There is an old-Italian religious custom that is not well understood even by today’s Italian-Americans. Many Italian-Americans, after attending Palm Sunday Mass, make sure that they visit cemeteries to take a palm cross, a symbol of the Resurrection, to the graves of their loved ones. They also visit the homes of their family and friends and perhaps bring a piece of palm with them. The original meaning of the palm exchange, however, was to make peace with one’s enemies, so that one will celebrate Easter in full. What an exercise in humility!
Several years ago, our Holy Father, Pope Francis, commenting on Palm Sunday said, “Humility is above all God’s way: God humbles himself to walk with his people, to put up with their infidelity…. This is God’s way, the way of humility. It is the way of Jesus; there is no other. And there can be no humility with- out humiliation.”
There is no greater humiliation for us than to admit we need to forgive another person or ask for for- giveness. Sinners come in all types of circumstances. I do not mean mortal enemies, but rather misunderstandings; long kept hurts and slights can make us unfriendly or even distanced from family members or others in our lives.
Lent is a time of reconciliation. As we put out into the deep of Holy Week, we remember the lesson of humility that Jesus gave to each one of us.

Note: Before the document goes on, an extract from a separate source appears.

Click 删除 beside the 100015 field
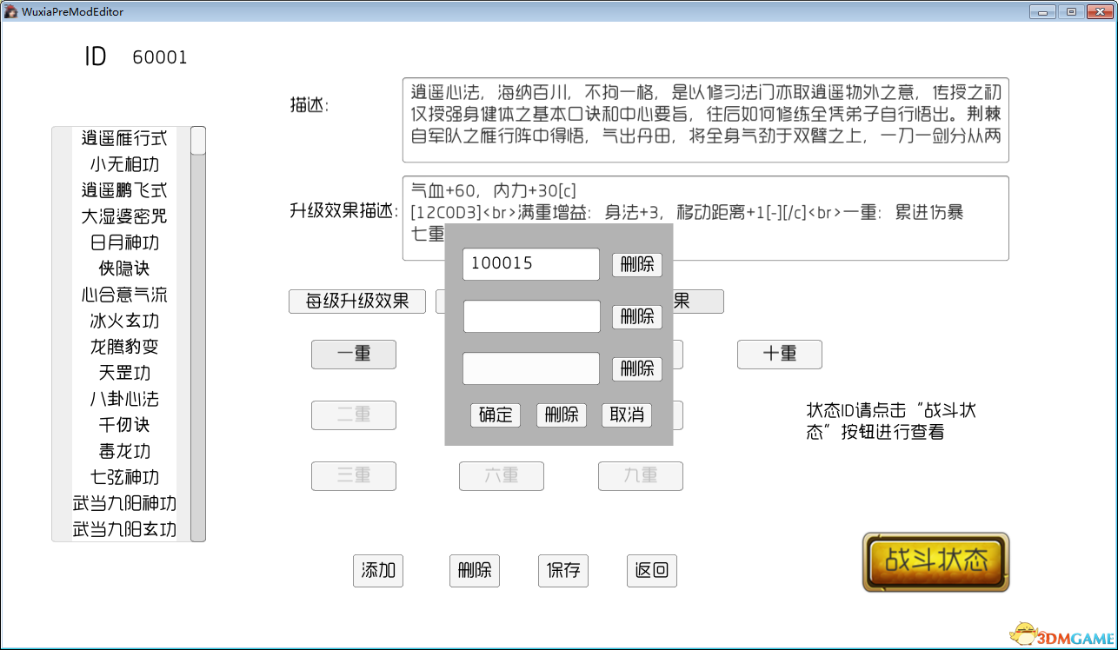Screen dimensions: 1118x650 [x=637, y=264]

On the Monday of Holy Week, April 10, the Archdiocese of New York, the Diocese of Rockville Centre and the Diocese of Brooklyn will take part in Reconciliation Monday, giving the faithful of our downstate area an opportunity for confession at most of our churches from 3 until 9 p.m. Find a church near you at www.dioceseofbrooklyn.org.
There is no greater opportunity to humble ourselves at the beginning of Holy Week than this opportunity to truly confess our sins. Hopefully, the greater opportunity for confession will enable many who have been away from the sacrament of reconciliation for some time to return to the sacraments for Easter.
Do not let this Reconciliation Monday pass without making an effort to publicize it to others and make our own interpersonal reconciliation easier.